Толпы молодых парней вышли на улицы Бухары, Коканда, Чарджоу[90], Ленинабада[91]. Сначала были требования очистить город, республику или регион от русских, открыть мечети, разрешить проповедовать мусульманство. Как только власти пытались разогнать демонстрантов, мирные протесты превращались в немирные. В милиционеров летели камни и бутылки с зажигательной смесью. С ростом количества убитых и раненых росло число протестующих. Власти уже на третий день поняли, что не могут ограничиться силами МВД и ВВ. На подавление беспорядков бросили регулярные части Среднеазиатского и Туркестанского округов. Только ценой сотен убитых и раненых, властям удалось подавить погромы в городах, в которые превратились мирные шествия.
08.08. 1980 г. 10 часов утра. Москва, Кремль, кабинет Брежнева. Брежнев, Устинов, Щёлоков, Чурбанов.
— Леонид Ильич, — голос министра внутренних дел, казалось, обволакивал и даже усыплял старого генсека. — По сообщениям, поступившим вчера вечером из Ташкента, местным силам милиции с помощью ограниченного контингента Среднеазиатского Округа удалось справиться с исламистами. Товарищ Чурбанов может доложить развёрнуто, он лично сегодня утром беседовал с Кунаевым и Рашидовым.
Щёлоков бодро и уверенно отрапортовал и преданно уставился на Брежнева. Остальные замерли в ожидании реакции.
Леонид Ильич пошевелил губами, как будто разминая их для важной работы, потом поправил знаменитые «рогатые» часы на столе, окинул взглядом собравшихся товарищей.
— С товарищем Чурбановым… мнэ-э-э… я поговорю немного позже. — Брежнев попытался изобразить ироническую улыбку. — Сейчас я хотел бы послушать товарища Устинова. Дмитрий Фёдорович, вы, что можете сказать по событиям последней недели в Средней Азии. Шайтан бы им всем хвоста накрутил. Тут же ещё наш заклятый друг Саддам учинил натуральный разбой. За два дня захватил Кувейт. Товарищ маршал, могут наши бойцы такое провернуть?
— Если партия прикажет, армия займёт и Париж, и Вашингтон. — Устинов попробовал отшутиться. — Три дня назад республиканские власти Узбекской, Туркменской, Таджикской и Киргизской ССР обратились к командующим САВО и ТВО[92]. Хитрецы хотели, чтобы армейские части были задействованы без привлечения внимания министерства обороны. Конечно, ни Язов, ни Максимов на такое нарушение пойти не могли и сразу связались с генштабом и со мной лично. Я сразу дал добро на применение вооружённых сил, так как времени на обсуждение в Политбюро не было. Действовать надо было срочно.

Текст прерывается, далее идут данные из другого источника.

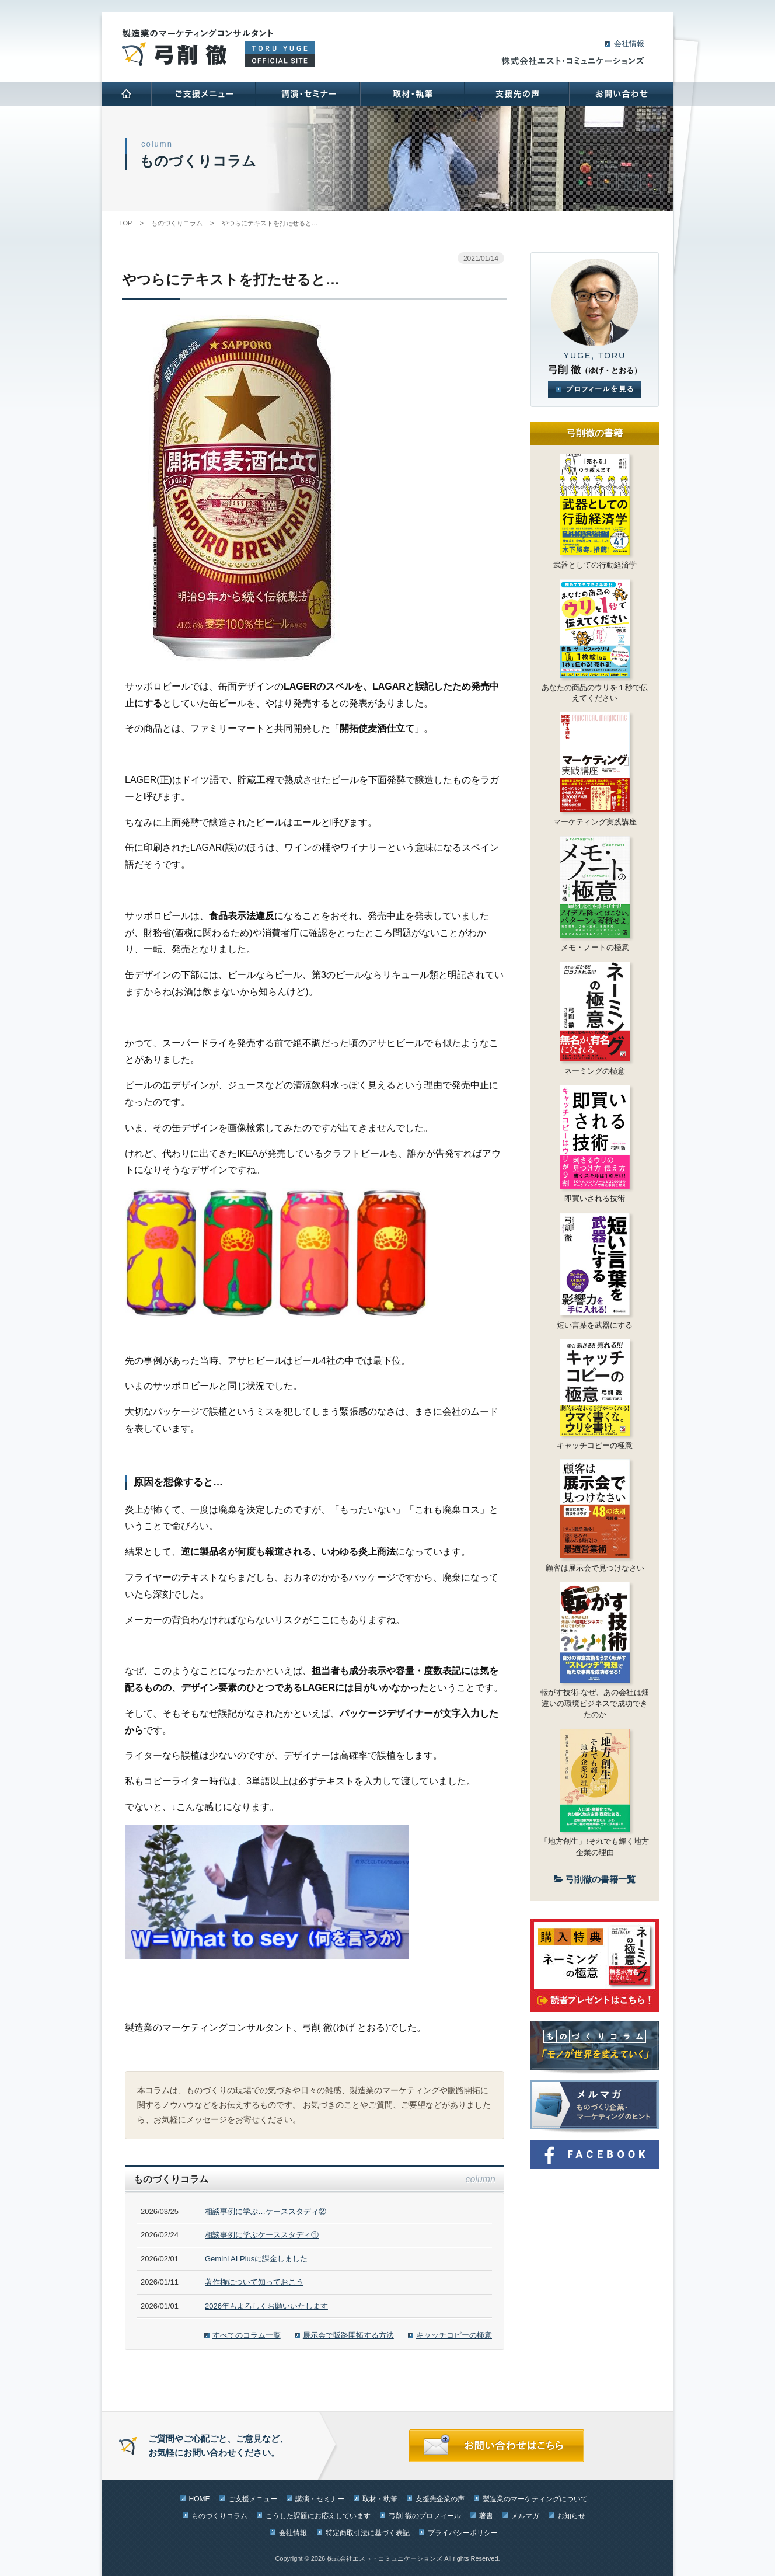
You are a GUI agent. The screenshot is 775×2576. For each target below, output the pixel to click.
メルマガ (525, 2516)
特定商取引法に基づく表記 (368, 2533)
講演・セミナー (319, 2499)
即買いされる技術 (594, 1198)
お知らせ (571, 2516)
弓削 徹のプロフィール (424, 2516)
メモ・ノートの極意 (595, 947)
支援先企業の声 (440, 2499)
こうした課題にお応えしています (318, 2516)
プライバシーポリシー (463, 2533)
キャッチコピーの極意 (454, 2335)
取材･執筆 (411, 94)
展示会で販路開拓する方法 (348, 2335)
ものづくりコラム (219, 2516)
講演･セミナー (307, 94)
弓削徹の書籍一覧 (595, 1879)
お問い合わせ (620, 94)
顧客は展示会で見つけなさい (595, 1568)
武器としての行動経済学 (595, 565)
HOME (126, 94)
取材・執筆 (379, 2499)
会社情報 (629, 43)
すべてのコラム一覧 (246, 2335)
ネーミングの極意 (594, 1071)
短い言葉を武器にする (595, 1325)
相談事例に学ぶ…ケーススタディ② (265, 2211)
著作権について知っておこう (254, 2282)
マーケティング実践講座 (595, 821)
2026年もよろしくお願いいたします (266, 2306)
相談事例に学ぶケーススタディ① (262, 2234)
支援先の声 (516, 94)
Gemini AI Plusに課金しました (256, 2258)
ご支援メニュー (203, 94)
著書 (486, 2516)
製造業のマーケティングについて (535, 2499)
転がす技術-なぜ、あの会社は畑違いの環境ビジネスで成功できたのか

Для Казахстана и Киргизии хватило 8-й и 68-й мотострелковых дивизий. С узбеками пришлось повозиться, численность населения и религиозный фанатизм местных там какой-то совсем бешеный. Но трёх мотострелковых дивизий хватило и им. Особенно хорошо себя показала 144-я дивизия охраны тыла. Безо всякого стеснения палили по бандитам.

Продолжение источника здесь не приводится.